Haunted houses are a huge cultural attraction for students, who enjoy a chance to get the scare of a lifetime each year, but what it is that keeps people coming back?

According to BYU psychology professor Hal Miller, most of what we fear in our lives is conditioned. Some fears, such as fear of the dark, heights or simply reactionary fears are considered natural. But as a child, people learn what to fear.

Much of this learned fear results from familiar stories that individuals grow up hearing. These stories often depict certain animals, creatures, beings or even people as evil, creating a conditioned fear.

“Around Halloween, we give way to situations where we don’t have that control,” Miller said. “(We) deliberately place (ourselves) in a situation where (we) don’t have control, in order to be frightened and that’s a form of entertainment.”

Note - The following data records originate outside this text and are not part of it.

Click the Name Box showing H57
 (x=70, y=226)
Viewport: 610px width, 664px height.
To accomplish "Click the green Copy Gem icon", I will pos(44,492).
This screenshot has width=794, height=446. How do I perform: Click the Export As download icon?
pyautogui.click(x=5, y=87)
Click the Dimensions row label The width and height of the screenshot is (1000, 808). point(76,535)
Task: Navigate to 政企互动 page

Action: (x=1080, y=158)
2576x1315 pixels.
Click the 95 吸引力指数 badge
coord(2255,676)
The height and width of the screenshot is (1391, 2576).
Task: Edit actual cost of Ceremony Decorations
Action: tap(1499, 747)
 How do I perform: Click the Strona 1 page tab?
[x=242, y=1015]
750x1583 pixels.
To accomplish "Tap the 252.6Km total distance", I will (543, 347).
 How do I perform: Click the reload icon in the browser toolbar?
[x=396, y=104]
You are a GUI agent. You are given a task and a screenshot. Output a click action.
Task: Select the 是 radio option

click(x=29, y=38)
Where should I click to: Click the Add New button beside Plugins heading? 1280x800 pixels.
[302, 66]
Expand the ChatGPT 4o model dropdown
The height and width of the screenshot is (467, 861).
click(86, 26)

Miller says the entertainment is primarily being with other people. When with other people, one can turn to them to be reassured about the unreality of the situation.

“It becomes a different experience if I’m alone,” Miller said. “There’s something about being with other people and something about having one’s heart rate increase but not interminably. It’s kind of like taking a new ride at the amusement park; we can always close our eyes.”

Miller emphasized how important the setting of the fear is when he said, “All of that can be transformed readily when one gets lost in the woods at night. What was so fun at Halloween is just the opposite now, because there is no one else there and the surprises aren’t controllable.”

The social reinforcements and controllable surprises were enough to draw in BYU junior Matt Swanson. Swanson said he thinks haunted houses are fun because it’s a chance to “look dumb” and “laugh at yourself and your friends for getting scared.”

Swanson said he finds scary movies scarier than haunted houses because in a scary movie he feels stuck — he can’t move like he could in a haunted house.

“I’m more scared of girls than haunted houses,” Swanson said.

BYU senior Ashley Lindenau, on the other hand, does not want to repeat her haunted house experience. At 15, Lindenau visited a haunted house with her parents and younger brother. She decided to go because otherwise she would’ve been at home alone, which she said was scarier than going.

“In the parking lot there were people walking around and scaring us and I started crying,” Lindenau said. “I wanted to go home but my parents wouldn’t let me. I was so scared and crying so this guy dressed up as a creepy nurse … started dancing and trying to make me laugh.”

Lindeau said she disliked the fear of the unknown and her lack of control in the situation.

Haunted houses won’t disappear and will perhaps pop up even earlier next year. Some haunted houses were opening mid-September this year.

“Halloween will go on exciting us through its frightmares for as far as we can see in the future. It’s here to stay,” Miller said.